Non-Disclosure, Non-Circumvention & Exclusive Forum Agreement
This Agreement is entered into by and between Ace Client Portal / Keller Williams Realty and its affiliated agents (collectively, “Broker”) and the undersigned registrant (“Buyer”) as of the date of electronic acceptance below.
1. Definitions
“Confidential Information” means all deal information, property details, seller identities, asking prices, financial statements, rent rolls, operating data, cap rates, NOI figures, property addresses, photographs, offering memoranda, and any other information disclosed through this portal, by email, text, phone, or any other communication from Broker to Buyer. “Introduced Deal” means any property, transaction, seller, or investment opportunity first made known to Buyer by Broker through any channel, including but not limited to this portal, email, phone, text message, in-person meeting, or referral.
2. Non-Disclosure (NDA)
Buyer agrees that all Confidential Information is proprietary to Broker and shall not be disclosed, shared, forwarded, published, or otherwise communicated to any third party — including but not limited to other brokers, investors, partners, family members, business associates, lenders, attorneys, or any entity — without the prior written consent of Broker. This obligation applies regardless of whether the information was marked “confidential.”
3. Confidentiality & Use Restriction
Buyer shall use Confidential Information solely for the purpose of evaluating potential transactions through Broker. Buyer shall not use any Confidential Information to independently pursue, negotiate, or close any transaction, or to gain any competitive advantage. Unauthorized sharing, reproduction, screenshot capture, forwarding, or commercial use of any information obtained through this portal is strictly prohibited and may result in immediate termination of access and legal action.
4. Non-Circumvention & Commission Protection
Buyer agrees that Buyer shall not, directly or indirectly, circumvent, bypass, or attempt to bypass Broker in connection with any Introduced Deal.
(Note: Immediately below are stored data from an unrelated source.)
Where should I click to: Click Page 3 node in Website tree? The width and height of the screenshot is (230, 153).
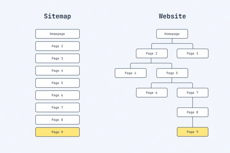(193, 53)
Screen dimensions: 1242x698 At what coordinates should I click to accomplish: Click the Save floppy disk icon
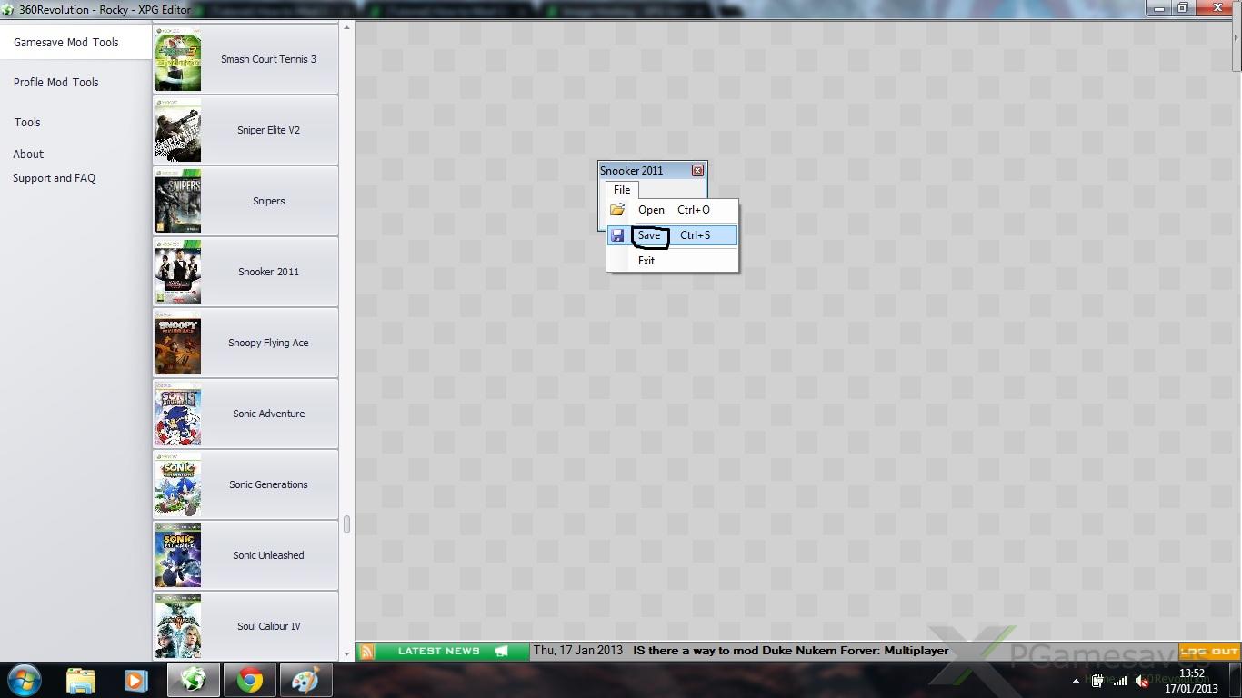[x=617, y=235]
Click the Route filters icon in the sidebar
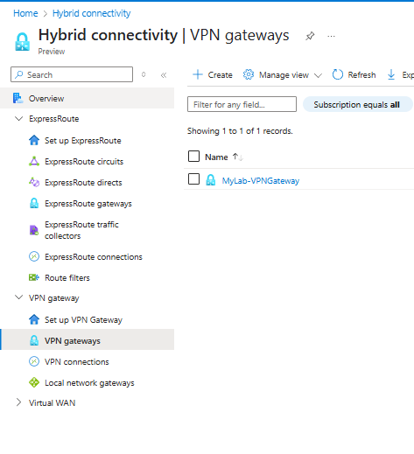The height and width of the screenshot is (454, 414). click(34, 277)
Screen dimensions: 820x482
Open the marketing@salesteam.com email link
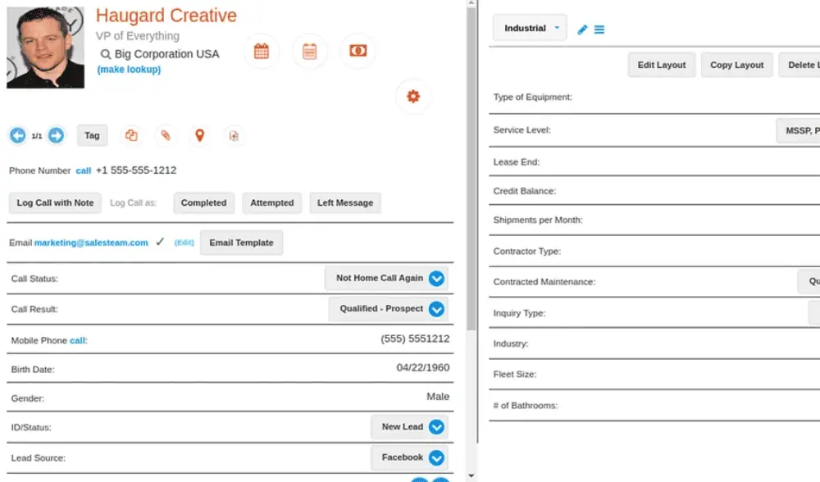(91, 243)
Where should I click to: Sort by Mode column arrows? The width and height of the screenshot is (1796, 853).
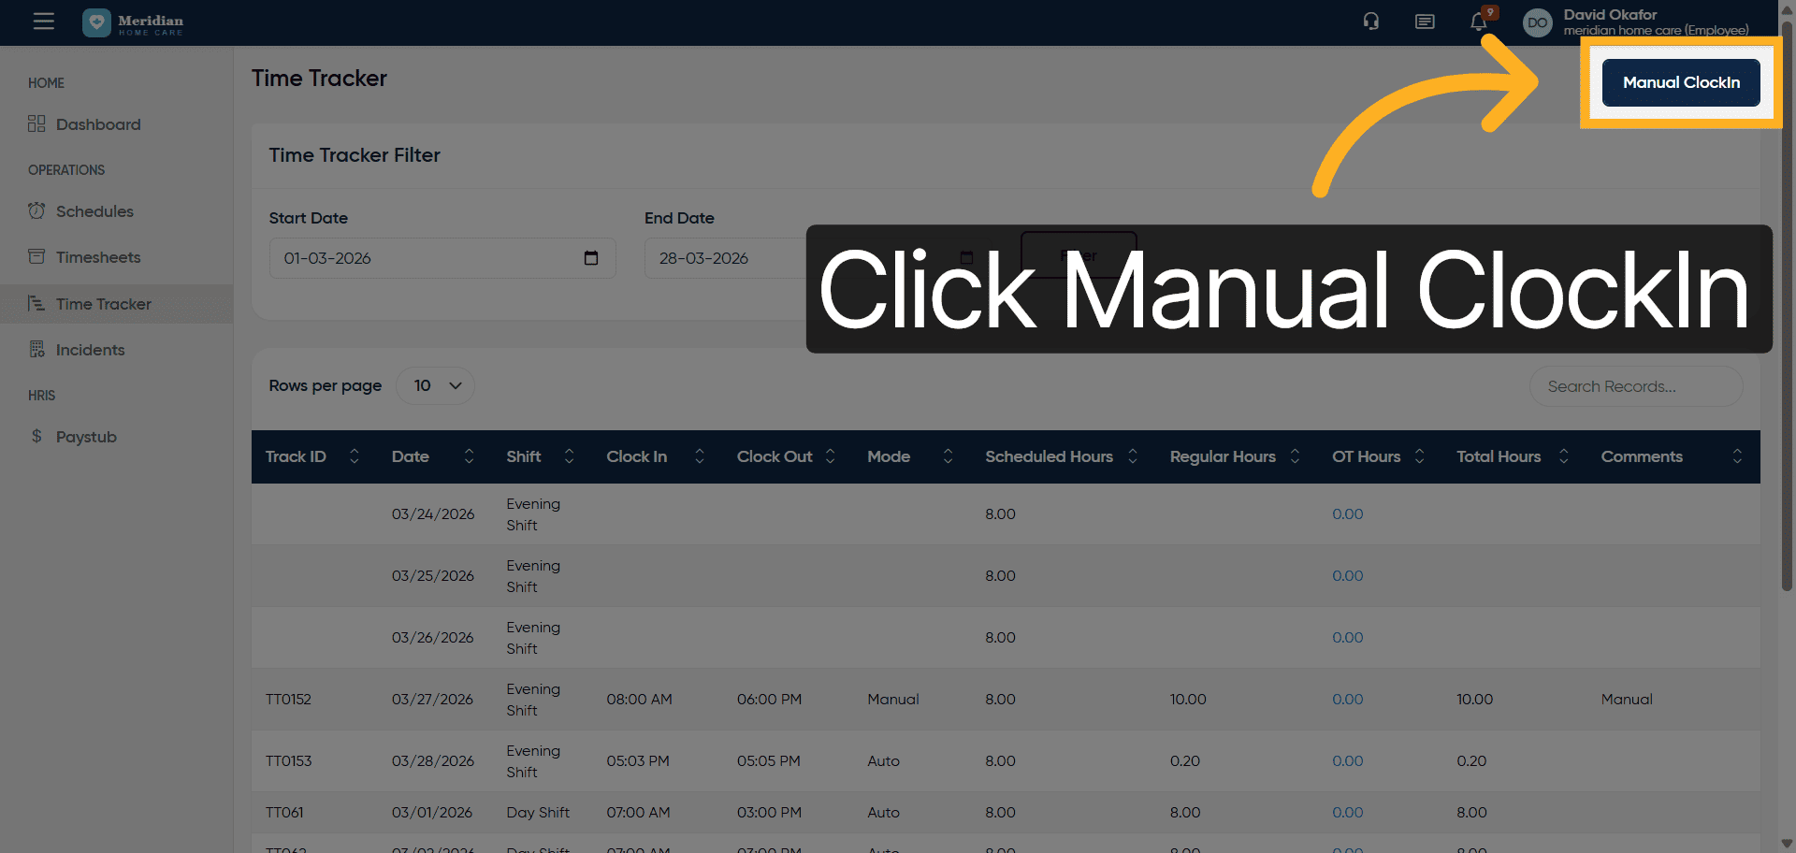(948, 456)
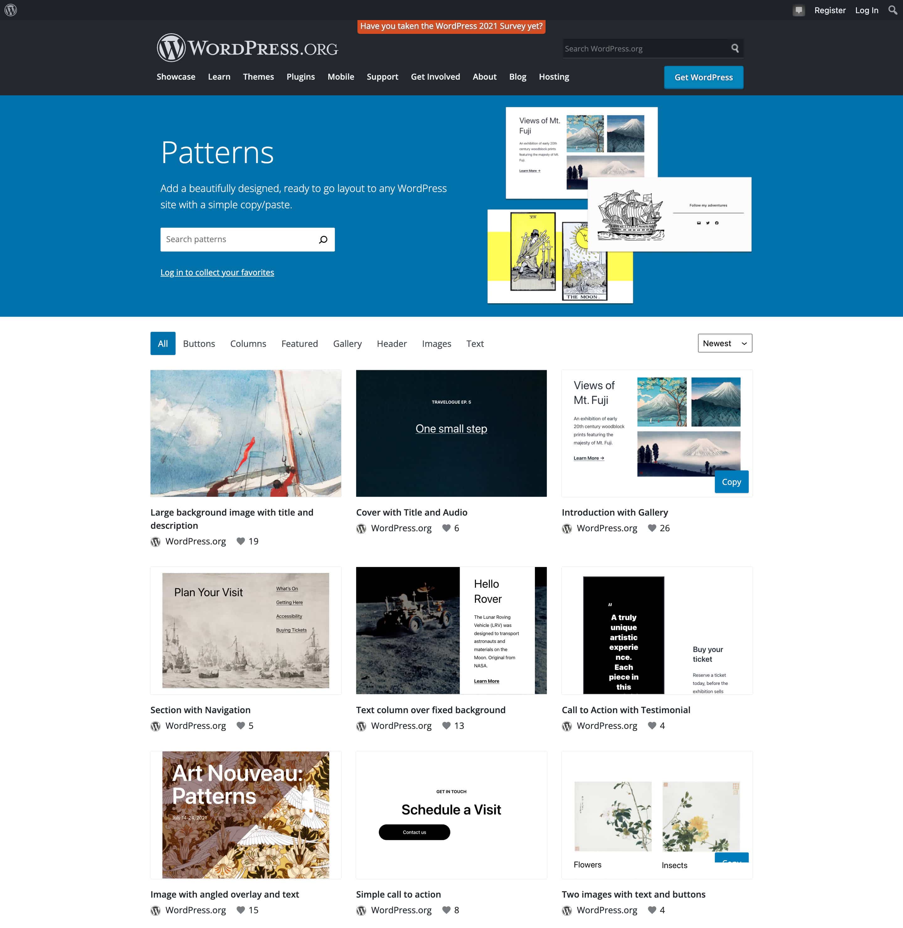Select the 'Featured' category filter
The width and height of the screenshot is (903, 928).
(x=299, y=343)
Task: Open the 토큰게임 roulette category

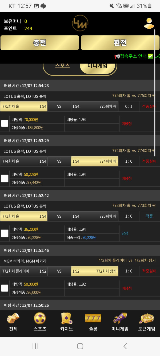Action: (x=146, y=322)
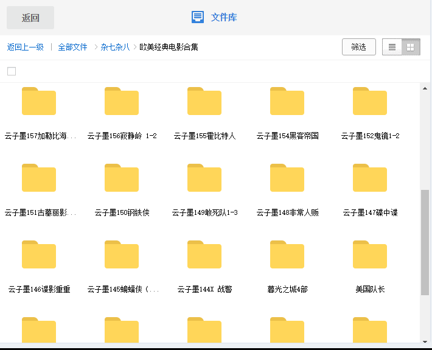Open folder 云子墨157加勒比海
432x350 pixels.
click(39, 102)
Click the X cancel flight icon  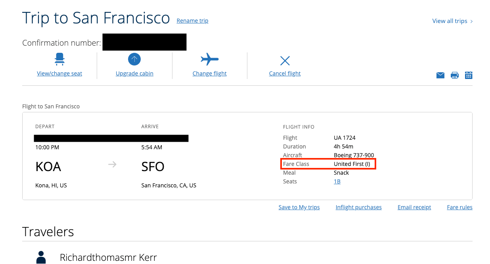click(x=285, y=60)
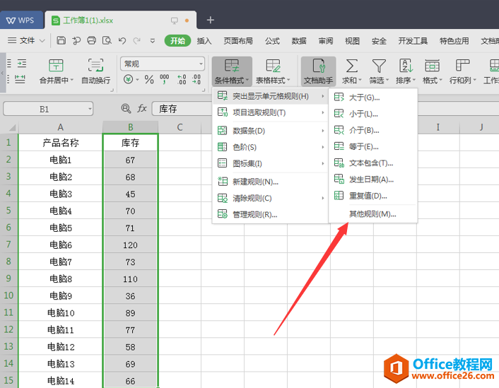Expand the 常规 number format dropdown
Screen dimensions: 499x388
point(201,64)
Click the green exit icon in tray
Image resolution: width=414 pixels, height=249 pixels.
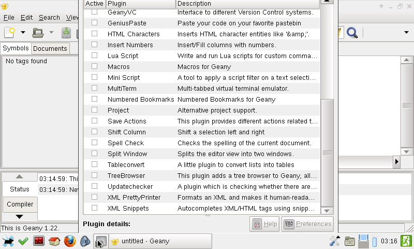(406, 241)
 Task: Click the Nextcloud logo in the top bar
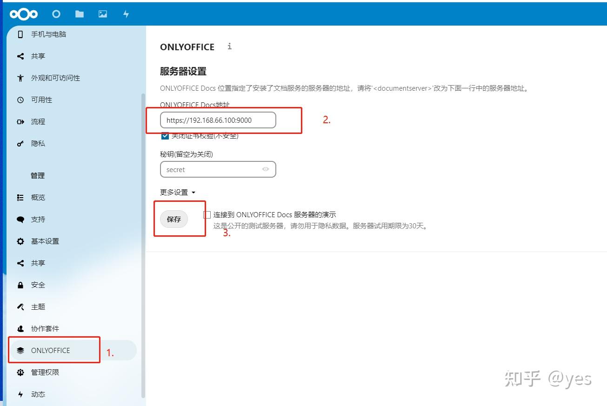coord(23,14)
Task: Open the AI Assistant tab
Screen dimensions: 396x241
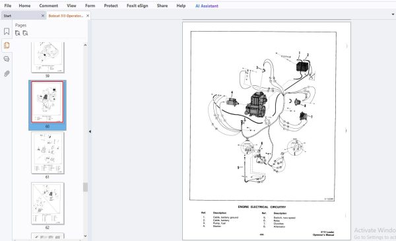Action: pos(207,6)
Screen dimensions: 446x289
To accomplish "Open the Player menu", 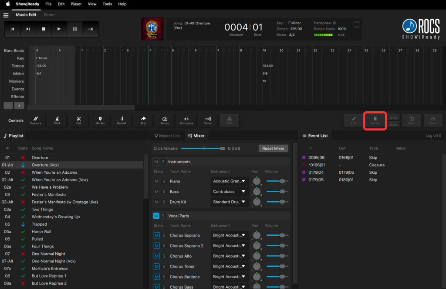I will pos(76,4).
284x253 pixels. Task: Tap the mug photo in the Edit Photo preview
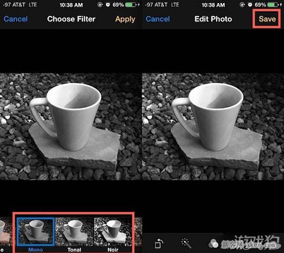point(213,126)
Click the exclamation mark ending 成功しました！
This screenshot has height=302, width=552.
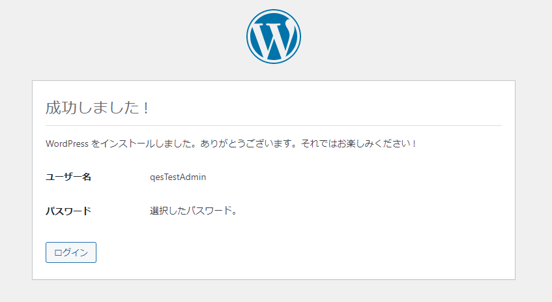(146, 108)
Specifically, Buyer shall not:
(a) Contact, solicit, or negotiate with any seller, property owner, landlord, or their representatives regarding any Introduced Deal without Broker’s prior written consent;
(b) Use a different broker, agent, intermediary, attorney, or representative to pursue any Introduced Deal;
(c) Assign, transfer, or otherwise convey their interest in any Introduced Deal to any third party, including but not limited to partners, LLCs, trusts, family members, or affiliated entities, for the purpose of avoiding Broker’s commission;
(d) Acquire any Introduced Deal through any entity in which Buyer has a direct or indirect ownership interest, management role, or beneficial interest without Broker’s involvement and full commission;
(e) Share deal information with any party who subsequently acquires or attempts to acquire the property.
If Buyer circumvents this Agreement and a transaction closes on any Introduced Deal — whether by Buyer directly or by any party to whom Buyer disclosed Confidential Information — Buyer shall be liable to Broker for the full commission that would have been earned (minimum 6% of the gross transaction price or $100,000, whichever is greater), plus all legal fees, court costs, and expenses incurred by Broker in enforcing this Agreement.
5. Liquidated Damages
The parties agree that Broker’s actual damages from a breach of this Agreement would be difficult to calculate. Accordingly, in the event of any breach, Buyer agrees to pay Broker liquidated damages equal to the greater of: (a) the full brokerage commission that would have been earned on the transaction (minimum 6% of gross sale price), or (b) $100,000. This liquidated damages provision is in addition to, and not in lieu of, any injunctive relief or other equitable remedies available to Broker.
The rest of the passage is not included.